## START EXCERPT

The only way to make the data "make sense" is to share the measurements
between both observers on a side channel.

But and that's the big but which i don't understand and couldn't get a decent
explanation from anyone who i know has some / more understanding that i do in
QPT.

Yes i understand if you got 2 observers Alice and Bob both of them with a pair
of say you got a pair of 12 entangled quantum bytes.

Bob can't tell by random measurement if Alice has done something since the
state of his 12 qbytes is "random", however if the interpreted say say's Hello
World! or I Just Changed It why Bob can't superimpose additional information
he has such as the knowledge of the English language to interpolate that Alice
actually did something.

On top of that the no information theorem is also tied to the no-cloning
theorem which conflicts with well with how some one would explain quantum
teleportation.

The explanation I managed to find is that the no-cloning and no-teleportation
theorems do not prevent quantum teleportation but rather classical one which
means that you cannot encode a quantum state into a classical system and then
clone/teleport that information into another quantum system, but you can do it
from one quantum system to another which is where my brains starts to scream.

[http://courses.cs.washington.edu/courses/cse599d/06wi/lectur...](http://courses.cs.washington.edu/courses/cse599d/06wi/lecturenotes4.pdf)

## END EXCERPT
## START DATA ROWS

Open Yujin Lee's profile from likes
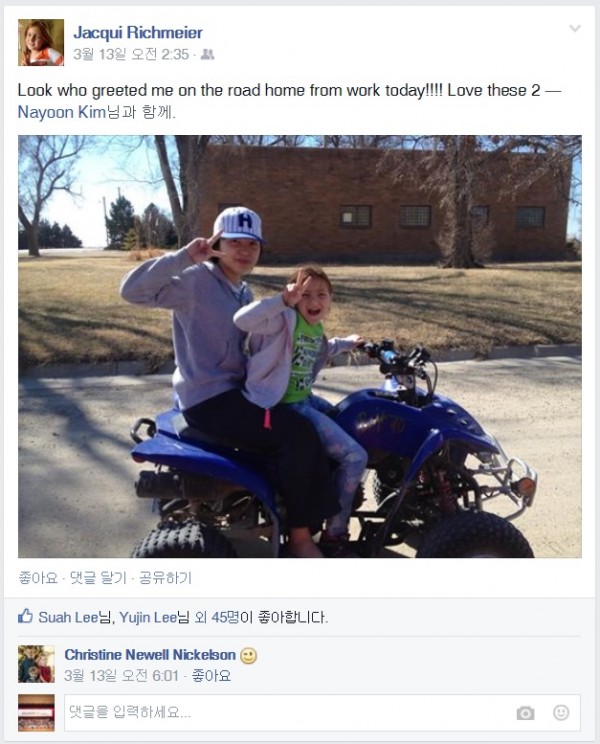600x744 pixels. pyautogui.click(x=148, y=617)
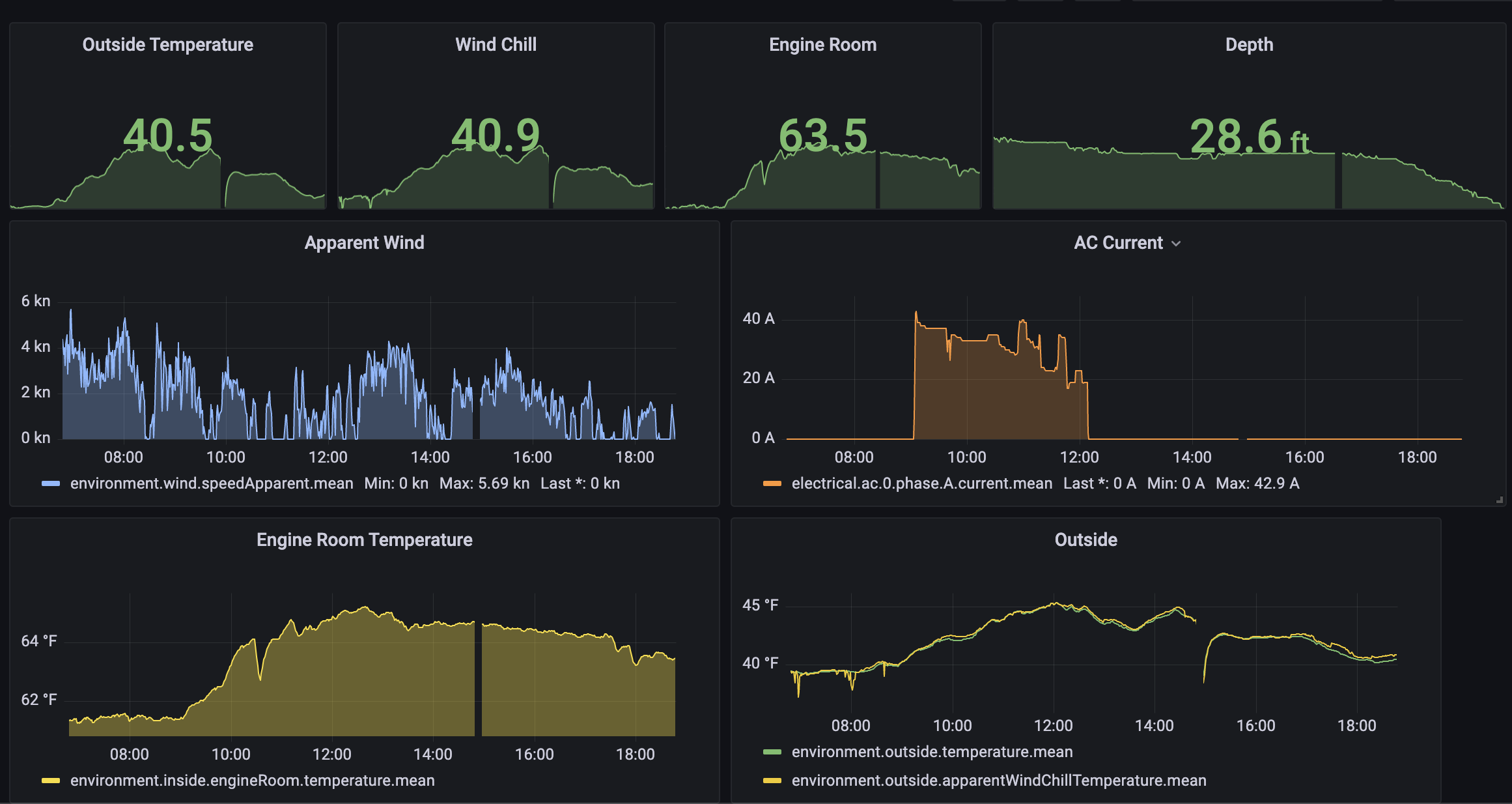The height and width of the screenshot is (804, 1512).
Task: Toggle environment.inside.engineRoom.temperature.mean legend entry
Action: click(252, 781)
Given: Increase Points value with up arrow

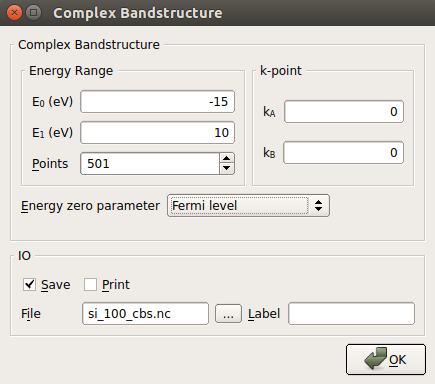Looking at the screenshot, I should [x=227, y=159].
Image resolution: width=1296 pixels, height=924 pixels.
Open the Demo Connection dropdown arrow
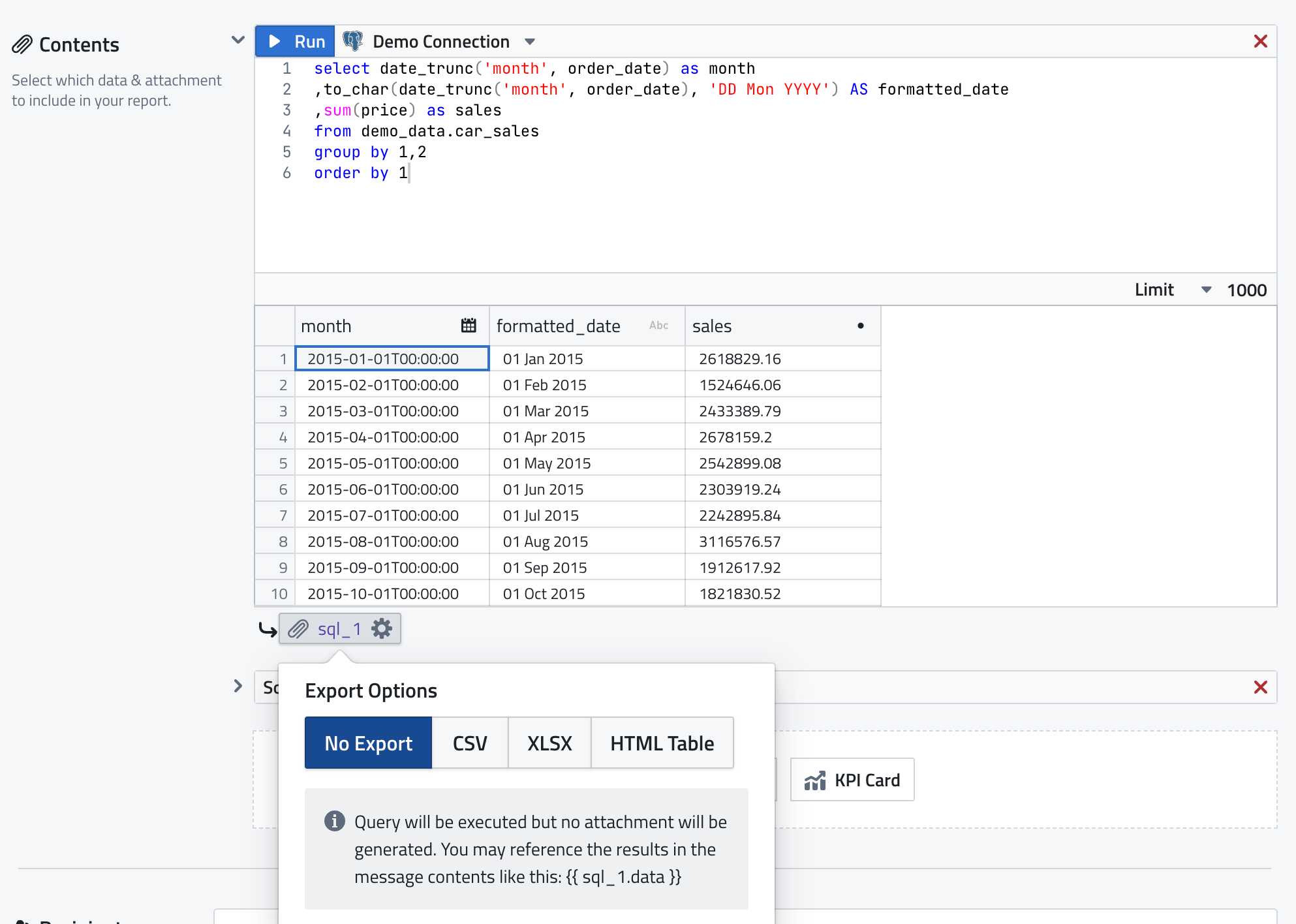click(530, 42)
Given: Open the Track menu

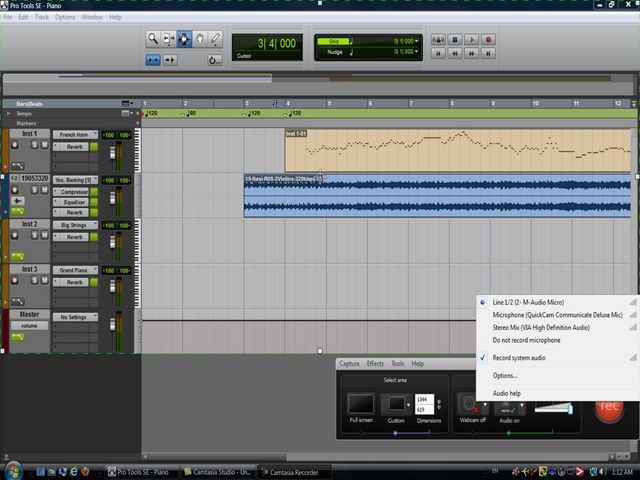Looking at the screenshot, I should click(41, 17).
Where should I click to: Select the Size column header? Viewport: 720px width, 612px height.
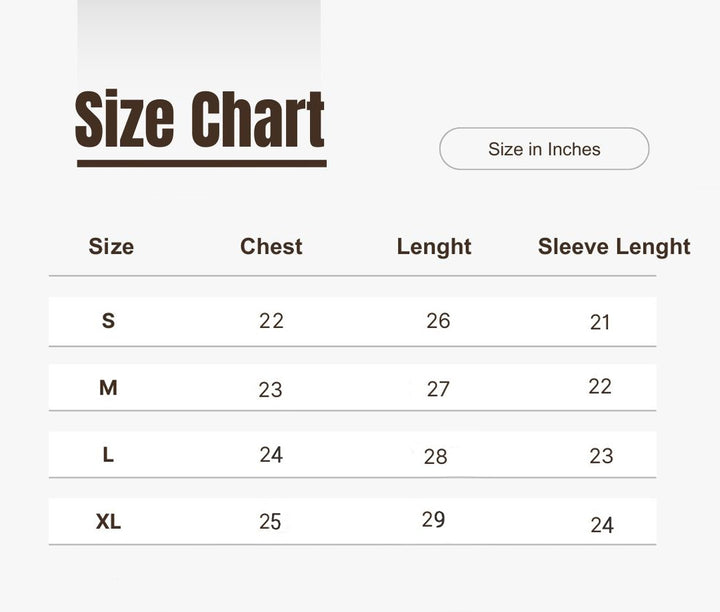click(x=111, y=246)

## END DATA ROWS

* _TASKS AND EXERCISES_
1 > In the excerpt, what is the only way to make the data "make sense"?
2 > Please render the rows as a JSON list of strings, one string per line, from the line containing "Given: Increase Points value with up arrow" through the last line of the rows, both included. Skip blank lines and leave the pictures out.

* _THE RESPONSES_
1 > Share the measurements between both observers on a side channel.

2 >
[
  "Given: Increase Points value with up arrow",
  "Looking at the screenshot, I should [x=227, y=159].",
  "Image resolution: width=1296 pixels, height=924 pixels.",
  "Open the Demo Connection dropdown arrow",
  "click(530, 42)",
  "Given: Open the Track menu",
  "Looking at the screenshot, I should click(41, 17).",
  "Where should I click to: Select the Size column header? Viewport: 720px width, 612px height.",
  "click(x=111, y=246)"
]